Desigualdad en los divorcios

Cuando llega un momento en la vida de una pareja casada en el que se pide el divorcio por uno o por ambos de los cónyuges, especialmente para aquellos que han tenido uno o varios hijos en común, se produce un desquilibrio económico entre los cónyuges, aunque sea ínfimo. Y sin importar el régimen económico matrimonial (separación o comunidad de bienes) el cónyuge perjudicado debe recibir una pensión indemnizatoria y tiene muchas posibilidades de adquirir el uso de la vivienda común si adquiere la custodia de los hijos.

La pensión indemnizatoria tendrá muy en cuenta en qué situación estuvo y se encuentra el cónyuge perjudicado por el divorcio durante el matrimonio y tras el divorcio. Por lo que aquellos hogares donde el marido trabajaba y la mujer hacía de ama de casa y cuidaba de los hijos son los hogares donde el divorcio crea mayor desigualdad y en los que con casi total seguridad supondrán una pérdida de bienes o un aumento de los deberes enorme para el marido. Lo digo así porque es la forma clásica, más del 90% de las sentencias de este tipo el perjudicado por el divorcio es la mujer teniendo que ser el marido el que pague la pensión, pierda la custodia de sus hijos y su propia vivienda. Como ya digo, independientemente del régimen económico matrimonial que se estableciese al contraer matrimonio.

Resultando que el marido se queda sin custodia de los hijos (en algunos casos ni la quieren), sin lugar para vivir, y con la carga de tener que pagar una pensión compensatoria a la mujer mientras no encuentre trabajo suficientemente remunerado o se vuelva a casar. Quedándose: sin mujer, sin hijos, sin casa y casi sin dinero.

Más doloroso resulta si el divorcio se debe a que la mujer tiene un amante, tener que soportar una infidelidad, quedarte sin mujer, sin hijos, sin casa, casi sin dinero y con unos cuernos que toquen el techo.
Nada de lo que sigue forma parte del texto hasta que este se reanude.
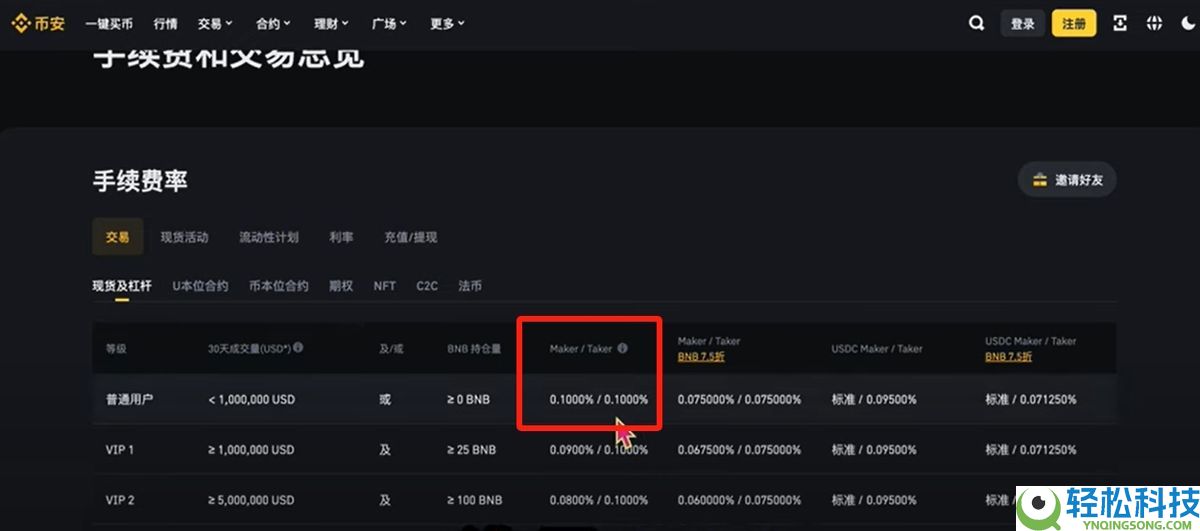Open the first BNB 7.5折 link
The height and width of the screenshot is (531, 1200).
tap(702, 357)
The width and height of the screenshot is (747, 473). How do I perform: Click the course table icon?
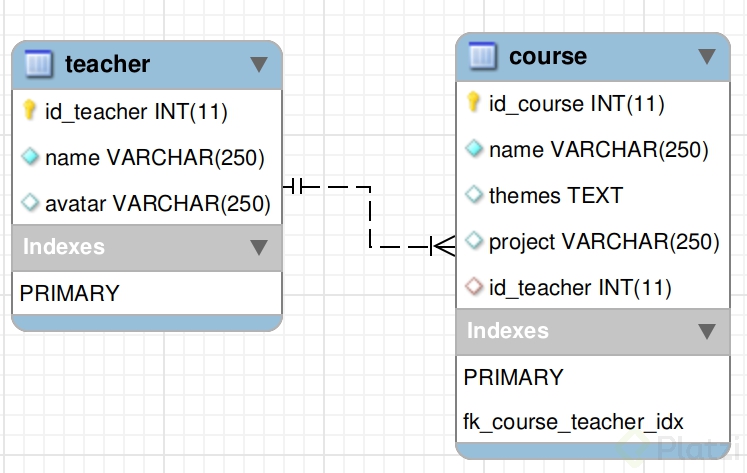click(482, 56)
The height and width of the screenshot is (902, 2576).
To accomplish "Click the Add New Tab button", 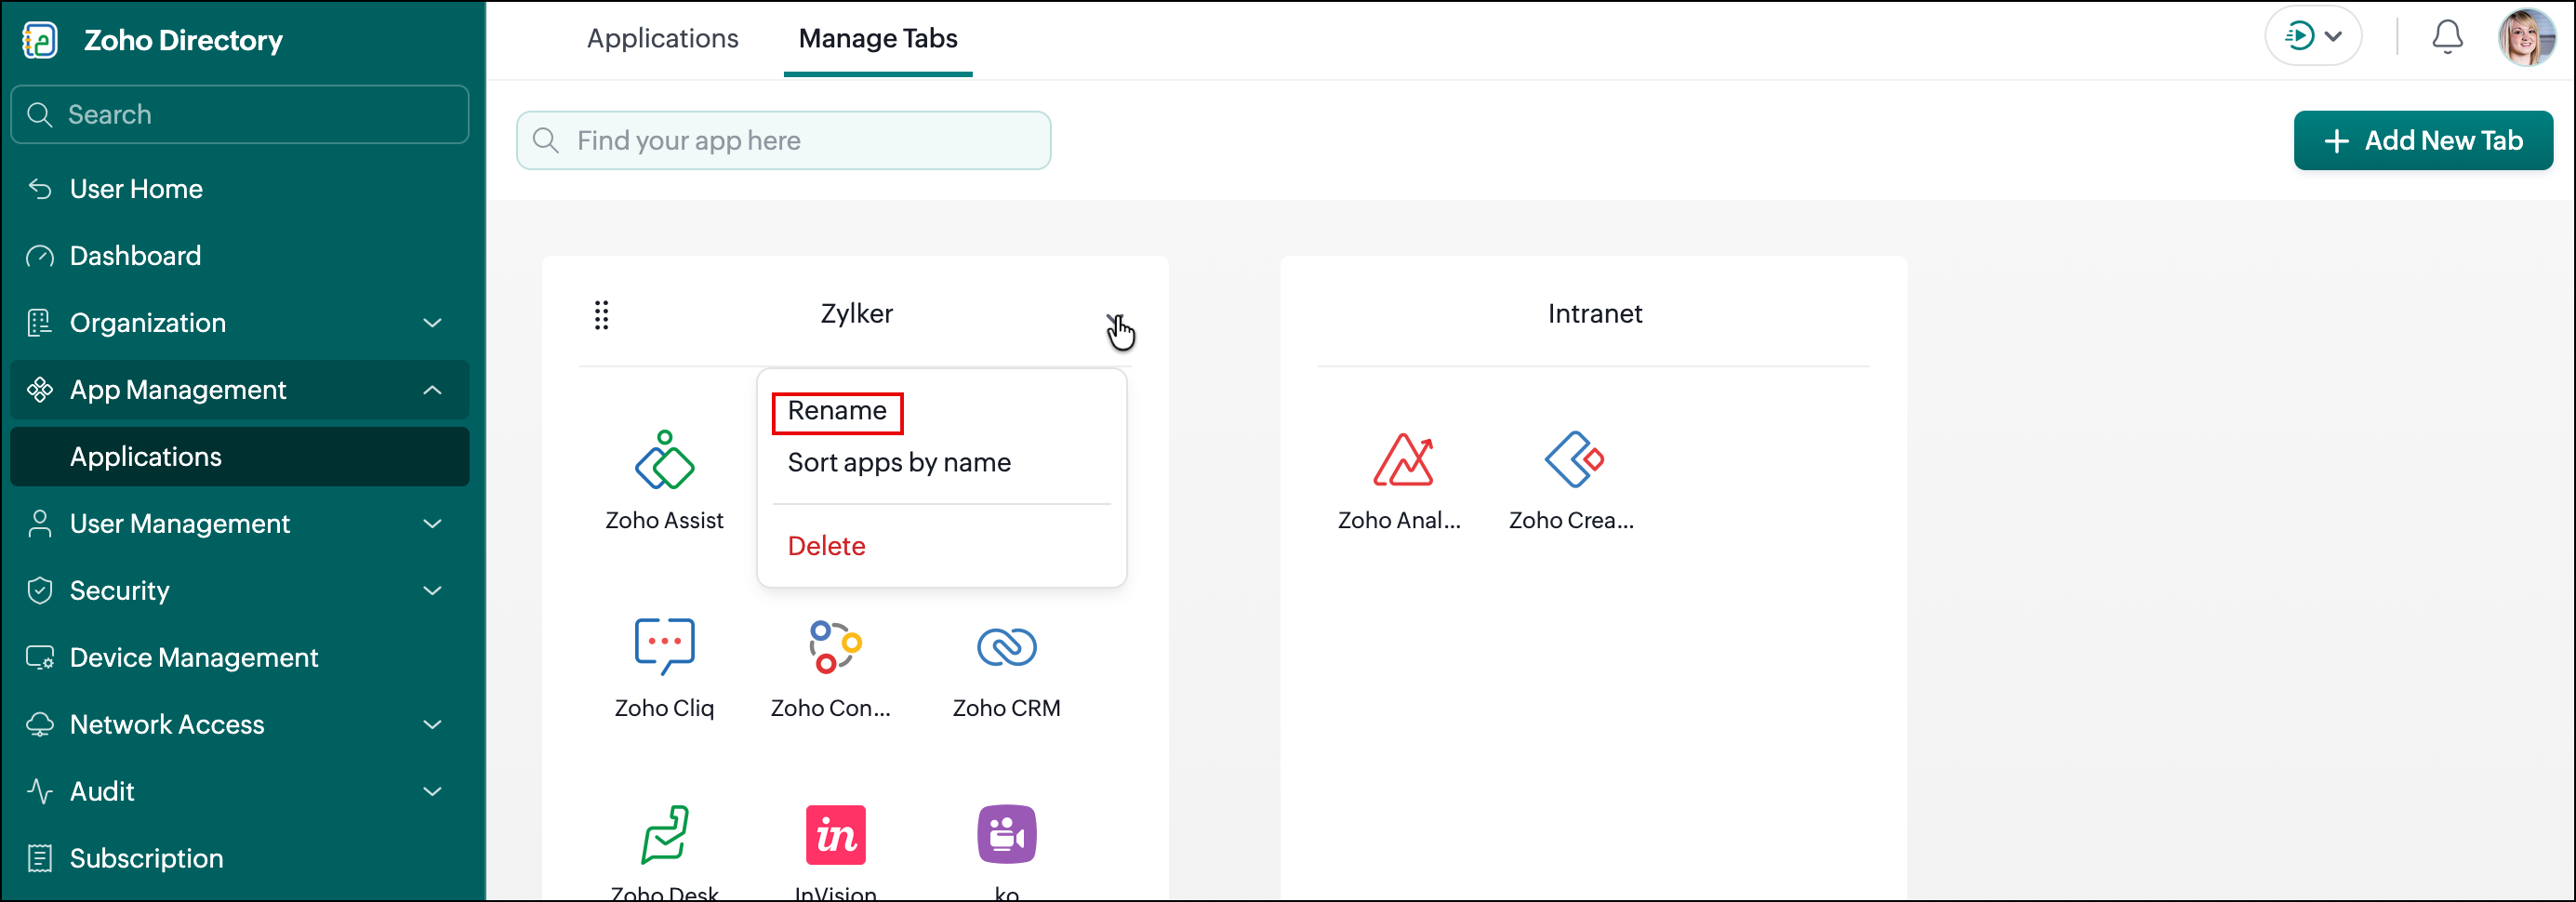I will click(2422, 141).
Y por lo tanto estás pagando a tu exmujer para que viva en tu casa, se quede a tus hijos y se lleve al amante a tu casa para hacer lo que quieran hacer.

Aunque también existen casos en el que el infiel es el marido y hay que decir, en parte, que se lo tiene merecido, y también se lo tienen merecido aquellos que no quieren tener la custodia de los hijos.

Asi que mi consejo es: nunca permitir que el cónyuge deje de trabajar o por lo menos de buscar trabajo seriamente (creo que no hace falta matizar el seriamente), en caso de divorcio con hijos pedir siempre la custodia, luchar por la custodia con uñas y dientes y para conseguirla es aconsejable haberle dedicado cierto tiempo a los hijos desde que nacieron hasta el momento del divorcio. Quien consigue la custodia tendrá menos desventajas ya que tendrá gran facilidad para quedarse con la vivienda común del matrimonio y tendrá derecho a cobrar una pensión de alimentos para mantener a los hijos.

Resumiendo:

-Nunca permitir al márido o a la mujer ser amo/a de casa.
-Luchar todo lo posible por la custodia de los hijos.

Aunque haya puesto el ejemplo de márido que trabaja y mujer ama de casa, en la actualidad empieza a haber mayor número de casos inversos.